Jos Buttler has just put a South African attack to all parts, eventually falling for 105 from 76 balls. Supported ably by Jason Roy (48 from 30), Alex Hales (57 from 47) and Ben Stokes (57 from 38), not to mention arguably the best batsman in world cricket; Joe Root scoring 52.
This is no fluke either; England come off the back of a 3-1 series win over Pakistan in the UAE. Despite a hiccup in the home series to Australia (3-2), prior to that they had blown away New Zealand; scoring in excess of 300 in 4 of the 5 matches played. England’s one-day team are on the way up.
Roy and Hales is an opening partnership who, given time, have the potential to be as dangerous as any other opening pair in world cricket. Although both average around 30 in ODI’s from nearly 50 caps between them, both will surely improve if they are given enough of a chance in the England side. It is no secret they both need to learn to see through an innings; they each have one hundred each so far in ODI’s. The pair must start converting 50s into big scores if England are to take over the world. The England openers must emulate players like Martin Guptill and simply take games away from the opposition.
That’s not to say both Hales and Roy aren’t capable. England must stick by them both, they are relatively young (25 and 27) and aren’t far away from the finished article. They must be given a similar chance to Ben Stokes who has become world class, having been once looking down the barrel.
The rest of the order is strong. As mentioned, Joe Root is arguably the best batsman in the world. Eoin Morgan; a seasoned one-day player, renowned the world around as an excellent finisher. Jos Buttler, an outstanding finisher but also capable of coming in at number 4 and being as destructive as anyone. Ben Stokes, who just one month ago hit the second fastest test double hundred of all time (258 off 198), demonstrating a skill set easily transferred to ODI’s. Not to mention the likes of Moeen Ali (regarded highly enough to open in test cricket), David Willey (multiple T20 hundreds, including a 40 ball hundred to fire Northants to T20 finals day) and Adil Rashid (Rob Key claimed ‘he can do anything with the bat’), coming in at 7, 8 or 9, all more than worthy of a cameo at the end of an innings.

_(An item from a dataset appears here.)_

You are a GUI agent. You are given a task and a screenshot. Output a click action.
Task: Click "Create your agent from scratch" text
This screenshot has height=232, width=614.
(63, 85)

The batting doesn’t stop there. Waiting in the wings are Jonny Bairstow and James Taylor, who could argue they are unfairly not included at this stage having scored runs on this tour already; not to mention the up and coming Lions such as James Vince (captain of a Hampshire side that has dominated one day cricket in recent years).
By no means are any of these players old either – Morgan is a seasoned campaigner but who’s to say England couldn’t field this exact batting line up at the world cup in 3 years time, with 3 years more experience, 3 years more runs under their belts and 3 years practice on the biggest stage for a relatively fresh faced England team? England’s batting line-up is already top-drawer and by the next world cup, they could be world-class.
The bowling is perhaps not as strong but not something they have to worry about. If England continue to score nearly 400 batting first, even I could turn up and bowl ten overs of my leg spin; we’d still win.